## [EXERCISE INSTRUCTIONS]
The answer should hold only the lines from the one containing "Where should I" through the one containing "You are a computer-use agent." in the entries below, copied exactly, without pictures.

(Stored records)

********

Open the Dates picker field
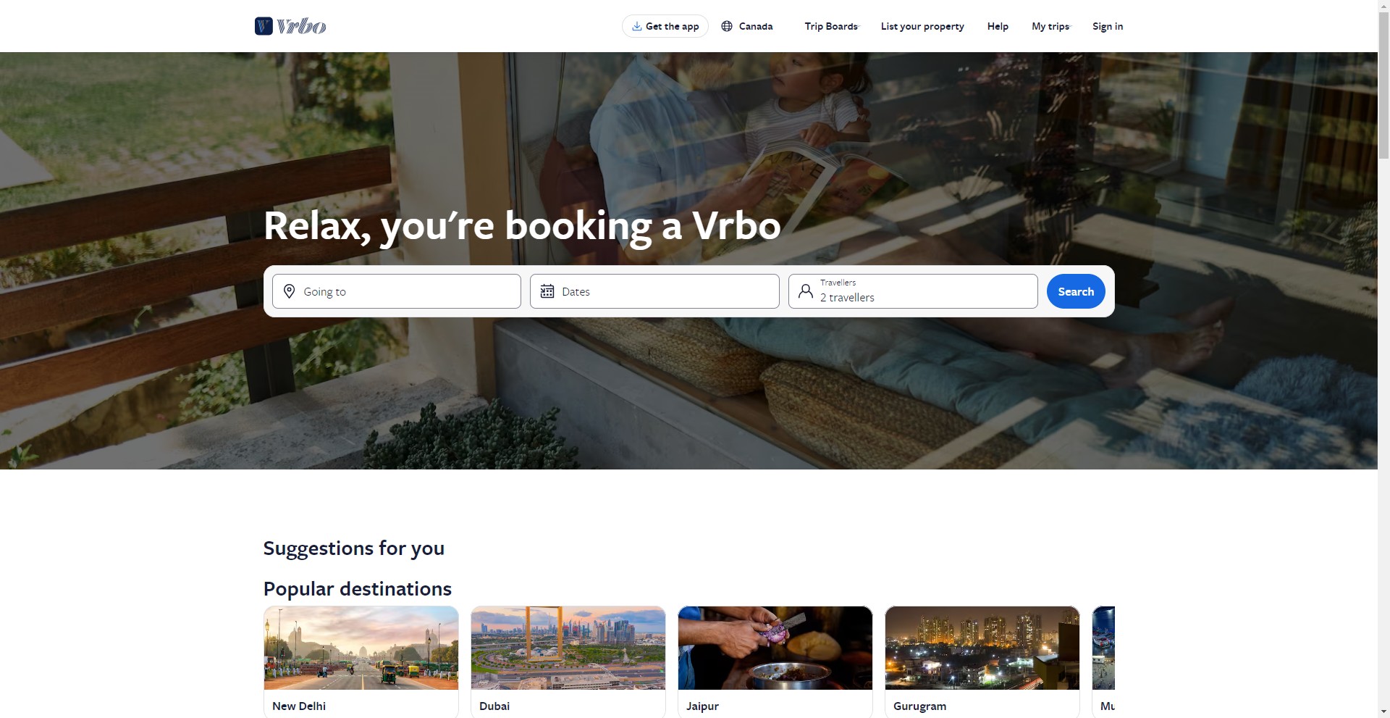This screenshot has height=718, width=1390. tap(654, 291)
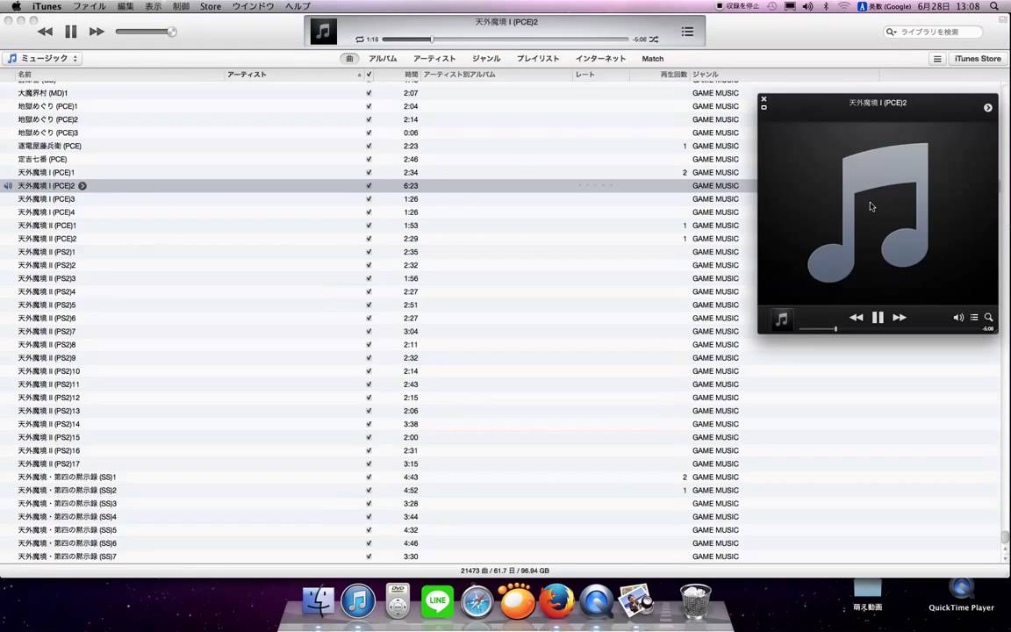Uncheck the checkbox for 大魔界村 (MD)1
The width and height of the screenshot is (1011, 632).
click(x=369, y=93)
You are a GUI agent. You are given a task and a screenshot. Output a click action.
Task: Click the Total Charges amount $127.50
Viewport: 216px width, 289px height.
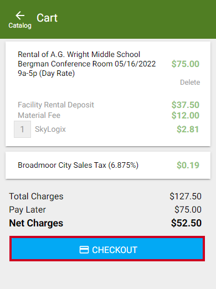pos(186,196)
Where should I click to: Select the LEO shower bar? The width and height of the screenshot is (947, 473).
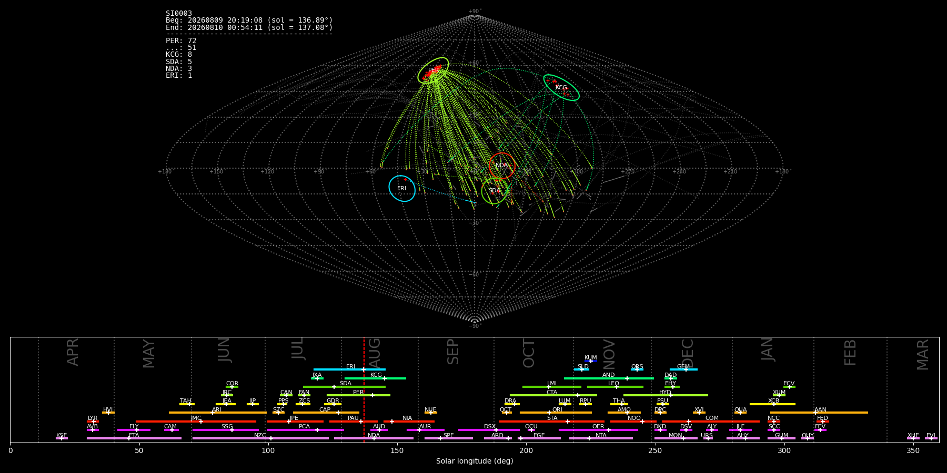(615, 387)
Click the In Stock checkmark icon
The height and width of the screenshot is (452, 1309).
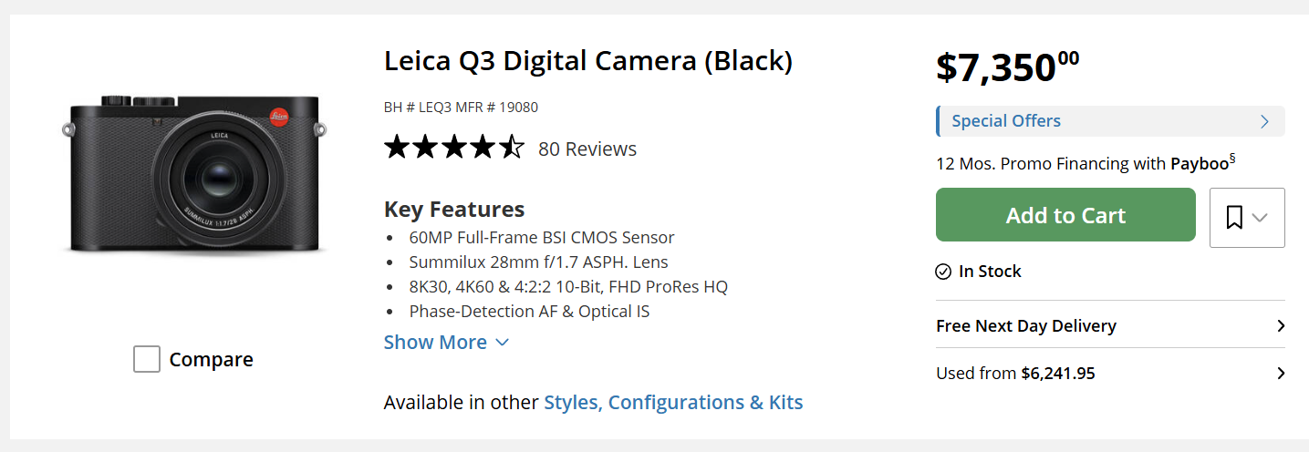944,272
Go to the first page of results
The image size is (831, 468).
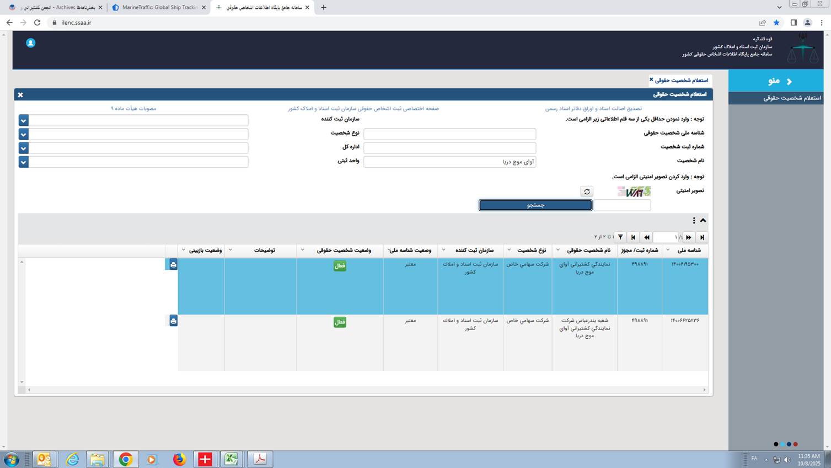click(701, 237)
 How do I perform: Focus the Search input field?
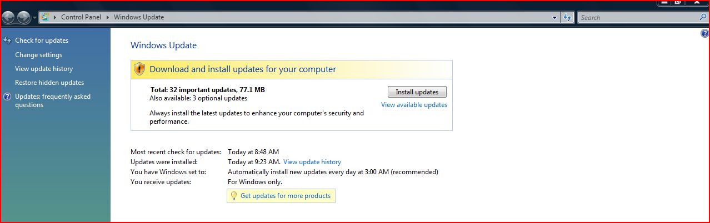point(638,17)
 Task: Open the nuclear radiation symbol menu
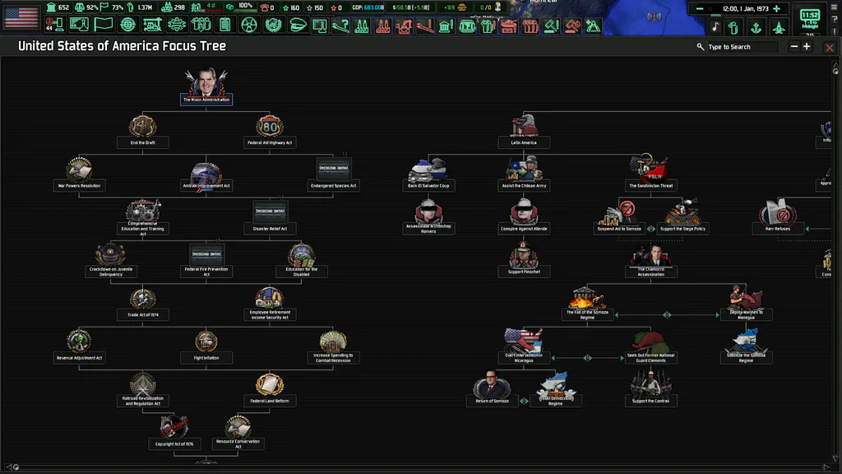pos(249,25)
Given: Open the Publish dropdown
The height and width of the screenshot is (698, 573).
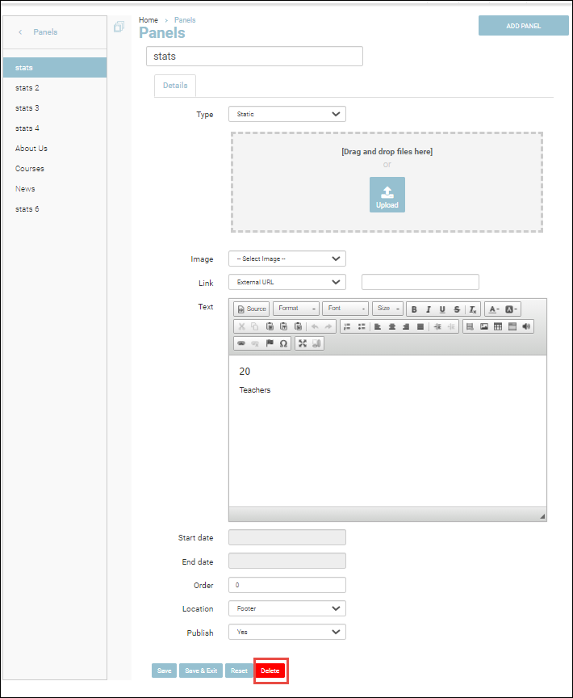Looking at the screenshot, I should pos(287,632).
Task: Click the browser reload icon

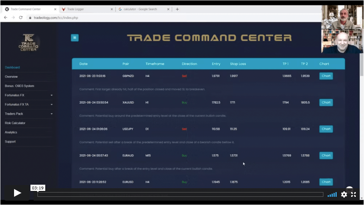Action: (21, 18)
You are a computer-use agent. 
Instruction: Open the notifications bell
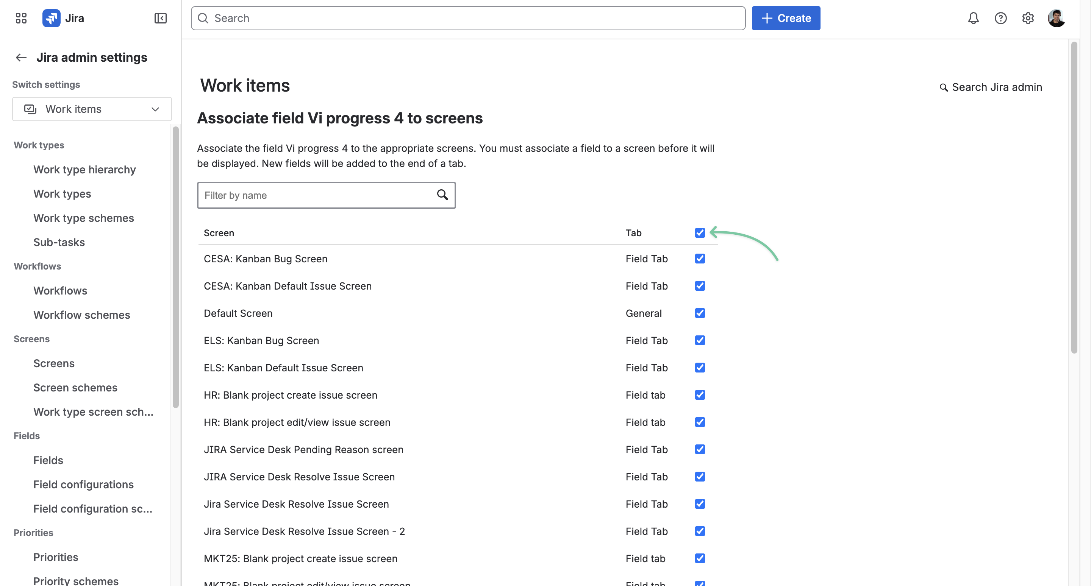tap(973, 18)
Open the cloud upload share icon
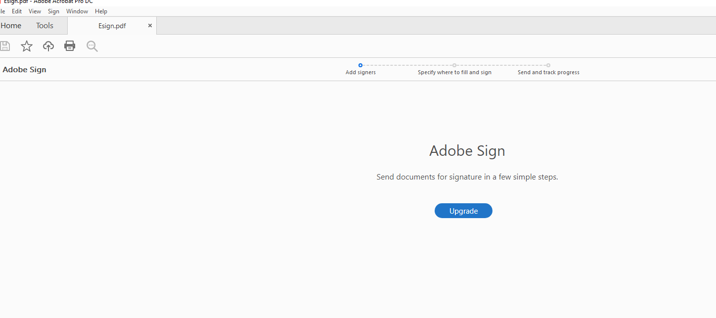716x318 pixels. [x=48, y=45]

********

## [TASK ANSWER]
Where should I click to: Select the LEO shower bar? The width and height of the screenshot is (947, 473).
(615, 387)
Click the In Stock checkmark icon
The height and width of the screenshot is (452, 1309).
944,272
Go to the first page of results
The image size is (831, 468).
click(701, 237)
 How do I perform: Focus the Search input field?
point(638,17)
 Task: Open the nuclear radiation symbol menu
pos(249,25)
Given: Open the Publish dropdown
The height and width of the screenshot is (698, 573).
Looking at the screenshot, I should pos(287,632).
Task: Click the browser reload icon

Action: (21, 18)
You are a computer-use agent. 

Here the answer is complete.